State how many lines of the records below contain the string "オーガンジービーズ刺繍", treating case as significant. Reply with the number alone.
[START Extracted entries]
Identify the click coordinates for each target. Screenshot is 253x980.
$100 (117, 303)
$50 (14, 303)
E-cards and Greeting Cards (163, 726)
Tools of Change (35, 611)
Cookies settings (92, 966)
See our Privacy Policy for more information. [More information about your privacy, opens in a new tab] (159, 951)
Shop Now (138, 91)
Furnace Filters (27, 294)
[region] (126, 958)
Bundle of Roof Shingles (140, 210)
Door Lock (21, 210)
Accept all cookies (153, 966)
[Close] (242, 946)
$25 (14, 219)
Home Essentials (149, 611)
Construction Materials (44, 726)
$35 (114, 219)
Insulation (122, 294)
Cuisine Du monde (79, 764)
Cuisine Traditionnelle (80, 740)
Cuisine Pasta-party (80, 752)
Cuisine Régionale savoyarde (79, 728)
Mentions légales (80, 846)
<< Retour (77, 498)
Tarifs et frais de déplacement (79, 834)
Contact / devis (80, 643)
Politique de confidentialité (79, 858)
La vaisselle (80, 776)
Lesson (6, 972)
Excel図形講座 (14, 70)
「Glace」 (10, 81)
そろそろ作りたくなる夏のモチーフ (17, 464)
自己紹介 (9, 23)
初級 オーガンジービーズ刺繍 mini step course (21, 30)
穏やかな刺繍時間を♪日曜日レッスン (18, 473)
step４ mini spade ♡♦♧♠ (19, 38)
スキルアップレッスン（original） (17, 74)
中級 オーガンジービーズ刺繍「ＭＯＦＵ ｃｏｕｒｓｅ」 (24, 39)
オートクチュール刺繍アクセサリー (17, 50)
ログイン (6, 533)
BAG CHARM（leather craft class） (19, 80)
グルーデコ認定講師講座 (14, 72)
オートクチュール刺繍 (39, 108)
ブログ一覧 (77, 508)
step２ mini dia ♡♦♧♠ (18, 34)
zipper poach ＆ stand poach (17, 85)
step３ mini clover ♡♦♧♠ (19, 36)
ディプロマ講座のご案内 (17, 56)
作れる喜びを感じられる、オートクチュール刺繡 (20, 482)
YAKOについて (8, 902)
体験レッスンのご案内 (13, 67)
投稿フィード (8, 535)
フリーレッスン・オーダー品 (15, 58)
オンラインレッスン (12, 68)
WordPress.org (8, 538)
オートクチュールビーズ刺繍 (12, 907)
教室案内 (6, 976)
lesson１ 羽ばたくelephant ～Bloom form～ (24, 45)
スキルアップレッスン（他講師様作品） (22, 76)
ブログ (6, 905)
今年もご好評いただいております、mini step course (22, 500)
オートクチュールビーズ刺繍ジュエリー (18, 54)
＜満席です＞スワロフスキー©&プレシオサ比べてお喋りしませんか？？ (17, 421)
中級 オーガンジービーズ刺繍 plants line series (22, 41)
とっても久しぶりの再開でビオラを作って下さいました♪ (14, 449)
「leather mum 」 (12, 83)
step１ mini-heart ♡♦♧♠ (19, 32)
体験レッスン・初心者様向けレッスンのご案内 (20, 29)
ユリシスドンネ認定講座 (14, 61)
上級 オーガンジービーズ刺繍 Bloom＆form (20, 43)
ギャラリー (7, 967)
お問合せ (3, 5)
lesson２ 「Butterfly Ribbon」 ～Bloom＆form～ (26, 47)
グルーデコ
[END Extracted entries]
**Expected output:**
4